• _ACTION ITEM_
Would you print the whole listing again, word for word?

▽

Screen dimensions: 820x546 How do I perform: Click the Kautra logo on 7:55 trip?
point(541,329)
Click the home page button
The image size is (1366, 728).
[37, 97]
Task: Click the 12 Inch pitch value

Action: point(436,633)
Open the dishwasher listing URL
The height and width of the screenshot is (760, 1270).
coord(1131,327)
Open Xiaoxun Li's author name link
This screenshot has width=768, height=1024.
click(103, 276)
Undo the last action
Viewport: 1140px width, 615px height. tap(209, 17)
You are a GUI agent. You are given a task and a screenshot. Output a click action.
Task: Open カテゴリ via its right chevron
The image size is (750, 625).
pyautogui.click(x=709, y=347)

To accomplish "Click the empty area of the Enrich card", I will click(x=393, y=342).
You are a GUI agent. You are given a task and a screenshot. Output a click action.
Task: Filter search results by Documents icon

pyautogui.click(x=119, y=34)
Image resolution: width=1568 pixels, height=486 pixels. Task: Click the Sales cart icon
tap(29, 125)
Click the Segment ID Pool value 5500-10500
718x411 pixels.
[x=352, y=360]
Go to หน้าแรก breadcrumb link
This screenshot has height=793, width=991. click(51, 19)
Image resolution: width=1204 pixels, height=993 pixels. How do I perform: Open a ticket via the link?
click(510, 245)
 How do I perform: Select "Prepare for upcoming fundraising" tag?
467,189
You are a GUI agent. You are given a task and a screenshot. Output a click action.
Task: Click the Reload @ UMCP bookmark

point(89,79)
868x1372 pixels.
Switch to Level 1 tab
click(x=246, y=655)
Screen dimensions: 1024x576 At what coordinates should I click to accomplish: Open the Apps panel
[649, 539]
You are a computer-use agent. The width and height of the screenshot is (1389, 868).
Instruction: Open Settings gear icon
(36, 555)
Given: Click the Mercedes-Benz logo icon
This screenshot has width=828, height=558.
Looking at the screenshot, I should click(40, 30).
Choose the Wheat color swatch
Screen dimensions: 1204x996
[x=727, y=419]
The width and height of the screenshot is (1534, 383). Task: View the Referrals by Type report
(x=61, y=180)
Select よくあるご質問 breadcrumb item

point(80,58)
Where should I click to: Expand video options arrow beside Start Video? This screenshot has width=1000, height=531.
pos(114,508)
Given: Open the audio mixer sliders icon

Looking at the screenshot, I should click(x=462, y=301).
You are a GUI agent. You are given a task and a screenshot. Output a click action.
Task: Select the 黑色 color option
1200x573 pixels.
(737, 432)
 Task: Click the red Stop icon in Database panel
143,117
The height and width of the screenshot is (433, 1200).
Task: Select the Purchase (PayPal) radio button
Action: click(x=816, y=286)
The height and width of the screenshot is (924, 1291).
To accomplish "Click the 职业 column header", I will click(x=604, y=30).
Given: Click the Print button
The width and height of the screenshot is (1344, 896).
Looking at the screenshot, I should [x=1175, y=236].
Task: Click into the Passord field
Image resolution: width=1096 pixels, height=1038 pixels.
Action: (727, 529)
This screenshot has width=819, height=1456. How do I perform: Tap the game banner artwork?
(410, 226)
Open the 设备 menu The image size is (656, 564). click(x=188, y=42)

△

• _RESULT_
Screen dimensions: 820x546 How do I perform: Click the Kautra logo on 7:55 trip?
point(541,329)
Click the home page button
The image size is (1366, 728).
[37, 97]
Task: Click the 12 Inch pitch value

Action: point(436,633)
Open the dishwasher listing URL
The height and width of the screenshot is (760, 1270).
coord(1131,327)
Open Xiaoxun Li's author name link
This screenshot has width=768, height=1024.
click(103, 276)
Undo the last action
Viewport: 1140px width, 615px height. tap(209, 17)
You are a GUI agent. You are given a task and a screenshot. Output a click action.
Task: Open カテゴリ via its right chevron
The image size is (750, 625).
pyautogui.click(x=709, y=347)

To accomplish "Click the empty area of the Enrich card", I will click(x=393, y=342).
You are a GUI agent. You are given a task and a screenshot. Output a click action.
Task: Filter search results by Documents icon

pyautogui.click(x=119, y=34)
Image resolution: width=1568 pixels, height=486 pixels. Task: Click the Sales cart icon
tap(29, 125)
Click the Segment ID Pool value 5500-10500
718x411 pixels.
[x=352, y=360]
Go to หน้าแรก breadcrumb link
This screenshot has height=793, width=991. click(51, 19)
Image resolution: width=1204 pixels, height=993 pixels. How do I perform: Open a ticket via the link?
click(510, 245)
 How do I perform: Select "Prepare for upcoming fundraising" tag?
467,189
You are a GUI agent. You are given a task and a screenshot. Output a click action.
Task: Click the Reload @ UMCP bookmark

point(89,79)
868x1372 pixels.
Switch to Level 1 tab
click(x=246, y=655)
Screen dimensions: 1024x576 At what coordinates should I click to accomplish: Open the Apps panel
[649, 539]
You are a computer-use agent. The width and height of the screenshot is (1389, 868).
Instruction: Open Settings gear icon
(36, 555)
Given: Click the Mercedes-Benz logo icon
This screenshot has width=828, height=558.
Looking at the screenshot, I should click(40, 30).
Choose the Wheat color swatch
Screen dimensions: 1204x996
[x=727, y=419]
The width and height of the screenshot is (1534, 383). Task: View the Referrals by Type report
(x=61, y=180)
Select よくあるご質問 breadcrumb item

point(80,58)
Where should I click to: Expand video options arrow beside Start Video? This screenshot has width=1000, height=531.
pos(114,508)
Given: Open the audio mixer sliders icon

Looking at the screenshot, I should click(x=462, y=301).
You are a GUI agent. You are given a task and a screenshot. Output a click action.
Task: Select the 黑色 color option
1200x573 pixels.
(737, 432)
 Task: Click the red Stop icon in Database panel
143,117
The height and width of the screenshot is (433, 1200).
Task: Select the Purchase (PayPal) radio button
Action: click(x=816, y=286)
The height and width of the screenshot is (924, 1291).
To accomplish "Click the 职业 column header", I will click(x=604, y=30).
Given: Click the Print button
The width and height of the screenshot is (1344, 896).
Looking at the screenshot, I should [x=1175, y=236].
Task: Click into the Passord field
Image resolution: width=1096 pixels, height=1038 pixels.
Action: (727, 529)
This screenshot has width=819, height=1456. How do I perform: Tap the game banner artwork?
(410, 226)
Open the 设备 menu The image size is (656, 564). click(x=188, y=42)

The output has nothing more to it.